Ya en el año cinco, al
marchar a la ciudad para lo del bachillerato, me
avergonzaba ser de pueblo y que los profesores me
preguntasen (sin indagar antes si yo era de pueblo o
de ciudad): “Isidoro ¿de qué pueblo eres tú?. Y
también me mortificaba que los externos se dieran de
codo y cuchichearan entre sí: “Te has fijado qué
cara de pueblo tiene el Isidoro...?”. Y yo ponía
buen cuidado por entonces en evitar decir: “Allá en
mi pueblo...” o “El día que regrese a mi pueblo”,
pero a pesar de ello, el Topo, el profesor de
Aritmética y Geometría, me dijo una tarde en que yo
no acertaba a demostrar que los ángulos de un
triángulo valieran dos rectos: “Siéntate, llevas el
pueblo escrito en la cara”. Y a partir de entonces,
el hecho de ser de pueblo se me hacía una desgracia,
y yo no podía explicar cómo se cazan gorriones con
cepos o colorines con liga, ni que los espárragos,
junto al arroyo, brotan más recios echándoles
porquería de caballo, porque mis compañeros me
menospreciaban y se reían de mi. Y toda mi ilusión,
por aquel tiempo, estribaba en confundirme con los
muchachos de la ciudad y carecer de un pueblo que
parecía que le marcaba a uno, como a las reses,
hasta la muerte...
Así, en cuanto pude, me
largué de allí, a Bilbao, donde decían que
embarcaban mozos gratis para el Canal de Panamá y
que luego le descontaban a uno el pasaje de la
soldada.

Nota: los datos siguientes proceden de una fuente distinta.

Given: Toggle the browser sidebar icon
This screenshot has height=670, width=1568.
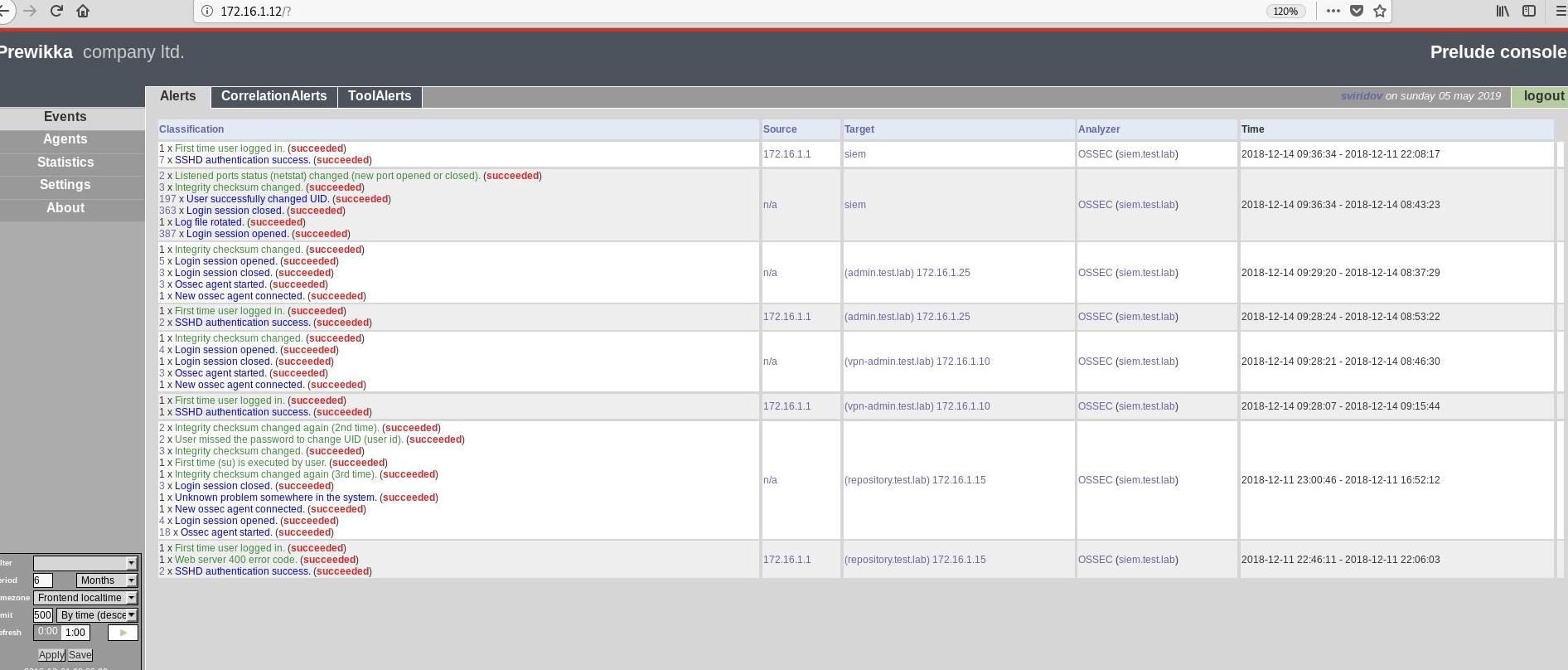Looking at the screenshot, I should coord(1529,11).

Pero aquello no me gustó, porque ya por
entonces padecía yo del espinazo y me doblaba mal y
se me antojaba que no estaba echo para trabajos tan
rudos y así que llegué, me puse primero de
guardagujas y después de portero en la Escuela
Normal y más tarde empecé a trabajar las radios
Philips que se dejaban una punta de pesos sin
ensuciarse uno las manos...
Y empecé a darme cuenta,
entonces, de que ser de pueblo era un don de Dios y
que ser de ciudad era un poco como ser inclusero y
que los tesos y el nido de cigüeña y los chopos y el
riachuelo y el soto eran siempre los mismos,
mientras las pilas de ladrillo y los bloques de
cemento y las montañas de piedra de la ciudad
cambiaban cada día y con los años no restaba allí un
solo testigo del nacimiento de uno, porque mientras
el pueblo permanecía, la ciudad se desintegraba por
aquello del progreso y las perspectivas de futuro.